Tout compte fait, Mgr Dieudonné Watio, s’est exprimé dans un ton ex cathedra, c’est-à-dire avec l’autorité du Magistère dont il est le garant dans le diocèse de Bafoussam. Par cette sortie solennelle, il a clôt le débat public sur la question au sein de son presbyterium. Mgr Dieudonné Watio a rappelé à son prêtre les obligations pastorales auxquelles il sera désormais strictement astreint. Ainsi, l’abbé Kengne sera à l’avenir « confiné » jusqu’à nouvel ordre à l’exercice exclusif de ses missions de Curé de paroisse. Sa charge de professeur à l’institut catholique de Bafoussam est donc suspendu.
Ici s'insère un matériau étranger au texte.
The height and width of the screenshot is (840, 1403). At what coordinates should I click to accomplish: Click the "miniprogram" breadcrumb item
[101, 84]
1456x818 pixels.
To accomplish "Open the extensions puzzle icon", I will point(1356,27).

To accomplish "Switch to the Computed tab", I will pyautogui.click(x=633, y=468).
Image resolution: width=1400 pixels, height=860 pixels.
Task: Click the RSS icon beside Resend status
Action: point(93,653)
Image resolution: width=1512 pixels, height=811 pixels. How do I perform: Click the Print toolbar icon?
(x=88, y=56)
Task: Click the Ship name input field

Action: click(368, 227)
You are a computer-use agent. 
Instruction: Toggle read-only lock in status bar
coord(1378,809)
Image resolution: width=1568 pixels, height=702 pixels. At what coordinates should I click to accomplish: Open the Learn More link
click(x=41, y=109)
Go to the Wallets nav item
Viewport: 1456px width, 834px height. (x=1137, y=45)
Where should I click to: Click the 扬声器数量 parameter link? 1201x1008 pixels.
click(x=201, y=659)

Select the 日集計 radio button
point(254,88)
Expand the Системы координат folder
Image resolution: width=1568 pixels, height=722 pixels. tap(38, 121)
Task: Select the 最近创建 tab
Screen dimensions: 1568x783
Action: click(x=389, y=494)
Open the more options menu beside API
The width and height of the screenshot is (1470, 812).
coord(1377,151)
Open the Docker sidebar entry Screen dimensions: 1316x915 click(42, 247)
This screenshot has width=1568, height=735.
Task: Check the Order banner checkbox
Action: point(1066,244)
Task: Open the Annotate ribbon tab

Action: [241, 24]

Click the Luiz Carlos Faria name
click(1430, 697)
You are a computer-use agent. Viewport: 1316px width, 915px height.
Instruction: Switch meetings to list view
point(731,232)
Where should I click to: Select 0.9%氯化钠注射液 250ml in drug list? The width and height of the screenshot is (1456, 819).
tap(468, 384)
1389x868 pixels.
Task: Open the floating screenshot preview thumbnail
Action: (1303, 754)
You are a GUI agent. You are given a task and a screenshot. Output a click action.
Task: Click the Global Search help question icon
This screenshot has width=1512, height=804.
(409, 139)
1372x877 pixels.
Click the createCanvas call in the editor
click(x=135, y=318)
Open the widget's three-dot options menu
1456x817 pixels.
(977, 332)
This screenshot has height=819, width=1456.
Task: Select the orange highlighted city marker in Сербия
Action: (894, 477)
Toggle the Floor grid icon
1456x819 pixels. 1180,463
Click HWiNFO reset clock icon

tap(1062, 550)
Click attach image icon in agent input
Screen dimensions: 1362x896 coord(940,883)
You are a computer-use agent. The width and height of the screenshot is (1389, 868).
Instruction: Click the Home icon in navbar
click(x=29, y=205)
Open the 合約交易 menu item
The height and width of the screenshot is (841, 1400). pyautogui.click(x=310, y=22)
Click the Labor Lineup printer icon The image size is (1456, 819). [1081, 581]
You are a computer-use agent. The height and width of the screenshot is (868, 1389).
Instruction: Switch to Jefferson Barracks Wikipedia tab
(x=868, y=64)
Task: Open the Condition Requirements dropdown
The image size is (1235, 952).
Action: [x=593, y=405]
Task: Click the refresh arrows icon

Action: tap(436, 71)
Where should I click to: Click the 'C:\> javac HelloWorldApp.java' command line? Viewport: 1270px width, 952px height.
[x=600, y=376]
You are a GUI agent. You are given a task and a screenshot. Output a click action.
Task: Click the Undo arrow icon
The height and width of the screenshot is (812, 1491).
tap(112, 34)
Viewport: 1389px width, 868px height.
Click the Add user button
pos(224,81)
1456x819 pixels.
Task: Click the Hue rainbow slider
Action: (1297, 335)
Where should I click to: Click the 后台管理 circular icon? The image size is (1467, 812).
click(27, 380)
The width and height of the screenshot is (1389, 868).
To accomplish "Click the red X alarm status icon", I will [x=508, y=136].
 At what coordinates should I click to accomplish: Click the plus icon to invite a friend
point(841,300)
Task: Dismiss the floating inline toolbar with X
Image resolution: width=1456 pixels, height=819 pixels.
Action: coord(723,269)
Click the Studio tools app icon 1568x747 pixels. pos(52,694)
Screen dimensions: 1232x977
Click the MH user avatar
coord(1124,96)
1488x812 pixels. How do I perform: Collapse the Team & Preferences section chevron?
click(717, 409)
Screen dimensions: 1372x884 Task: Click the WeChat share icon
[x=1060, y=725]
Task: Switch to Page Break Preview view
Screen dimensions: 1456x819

L’évêque a eu pour premier souci d’interpeller son prêtre sur la fragilité des fidèles et les risques de syncrétisme et même de confusion auxquels sa sortie exposait les fidèles, dans une région particulièrement attachée à sa culture et ses traditions. Si on peut reconnaitre que le ton du père évêque a été très ferme, on doit aussi rappeler qu’il n’a été que dans son rôle de gardien du troupeau catholique qui lui est confié à Bafoussam.

Au-delà de la polémique, la question de l’inculturation demeure une question centrale et urgente que l’Église en Afrique devrait affronter en profondeur, en mobilisant tous les savoirs afin de ne pas s’arrêter à des discussions d’ordre liturgique. Le mérite de l’abbé Kengne c’est d’avoir reposer à l’ère du numérique, une question fondamentale, celle du rapport authentique du chrétien catholique africain à sa foi et à sa culture dans un monde où les identités culturelles sont de plus en plus hybrides.